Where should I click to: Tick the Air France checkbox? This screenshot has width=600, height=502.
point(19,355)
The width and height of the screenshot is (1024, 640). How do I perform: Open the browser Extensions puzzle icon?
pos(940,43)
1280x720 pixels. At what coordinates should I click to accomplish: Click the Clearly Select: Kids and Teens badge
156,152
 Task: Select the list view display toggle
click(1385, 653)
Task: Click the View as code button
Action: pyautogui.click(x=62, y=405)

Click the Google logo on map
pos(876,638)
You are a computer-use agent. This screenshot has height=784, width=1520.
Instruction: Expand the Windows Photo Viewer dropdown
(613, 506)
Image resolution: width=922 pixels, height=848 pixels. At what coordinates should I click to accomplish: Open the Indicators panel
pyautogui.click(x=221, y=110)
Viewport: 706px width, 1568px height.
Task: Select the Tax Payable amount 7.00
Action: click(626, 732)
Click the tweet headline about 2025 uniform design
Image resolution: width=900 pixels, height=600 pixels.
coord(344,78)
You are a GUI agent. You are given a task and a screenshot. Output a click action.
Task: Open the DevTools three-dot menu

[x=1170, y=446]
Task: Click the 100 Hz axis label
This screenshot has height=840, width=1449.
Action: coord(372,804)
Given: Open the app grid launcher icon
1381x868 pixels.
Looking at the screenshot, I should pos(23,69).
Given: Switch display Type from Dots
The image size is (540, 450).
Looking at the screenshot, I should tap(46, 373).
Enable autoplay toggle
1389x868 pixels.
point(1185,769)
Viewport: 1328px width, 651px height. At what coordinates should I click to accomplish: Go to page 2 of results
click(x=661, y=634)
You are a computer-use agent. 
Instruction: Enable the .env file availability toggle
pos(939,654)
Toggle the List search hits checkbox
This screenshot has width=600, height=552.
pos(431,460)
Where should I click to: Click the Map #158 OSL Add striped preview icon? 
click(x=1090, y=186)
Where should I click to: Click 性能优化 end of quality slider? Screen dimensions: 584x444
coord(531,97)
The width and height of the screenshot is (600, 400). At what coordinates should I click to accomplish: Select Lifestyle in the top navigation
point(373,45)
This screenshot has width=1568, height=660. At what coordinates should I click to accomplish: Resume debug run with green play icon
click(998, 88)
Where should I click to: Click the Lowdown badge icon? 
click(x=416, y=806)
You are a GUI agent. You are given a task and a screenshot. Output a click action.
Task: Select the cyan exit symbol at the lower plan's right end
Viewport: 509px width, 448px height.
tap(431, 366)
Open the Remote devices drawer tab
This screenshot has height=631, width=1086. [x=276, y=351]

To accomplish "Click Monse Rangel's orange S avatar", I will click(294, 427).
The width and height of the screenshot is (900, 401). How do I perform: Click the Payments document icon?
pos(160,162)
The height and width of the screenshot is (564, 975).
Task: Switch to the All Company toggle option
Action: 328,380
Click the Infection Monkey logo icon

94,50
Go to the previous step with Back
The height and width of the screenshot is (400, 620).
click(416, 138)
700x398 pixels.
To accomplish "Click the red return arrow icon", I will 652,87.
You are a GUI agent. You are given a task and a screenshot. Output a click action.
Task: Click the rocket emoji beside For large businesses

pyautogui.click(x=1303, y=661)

━━━

▸ **Your task**
Copy everything from the line containing "Viewport: 1328px width, 651px" down to the line containing "click(998, 88)", changing "Where should I click to" to "Which spot do I click to" and leaving the rest as it is.

▸ **Exercise answer**
Viewport: 1328px width, 651px height. At what coordinates should I click to accomplish: Go to page 2 of results
click(x=661, y=634)
You are a computer-use agent. 
Instruction: Enable the .env file availability toggle
pos(939,654)
Toggle the List search hits checkbox
This screenshot has width=600, height=552.
pos(431,460)
Which spot do I click to: Click the Map #158 OSL Add striped preview icon? 
click(x=1090, y=186)
Which spot do I click to: Click 性能优化 end of quality slider? Screen dimensions: 584x444
coord(531,97)
The width and height of the screenshot is (600, 400). At what coordinates should I click to accomplish: Select Lifestyle in the top navigation
point(373,45)
This screenshot has width=1568, height=660. At what coordinates should I click to accomplish: Resume debug run with green play icon
click(998, 88)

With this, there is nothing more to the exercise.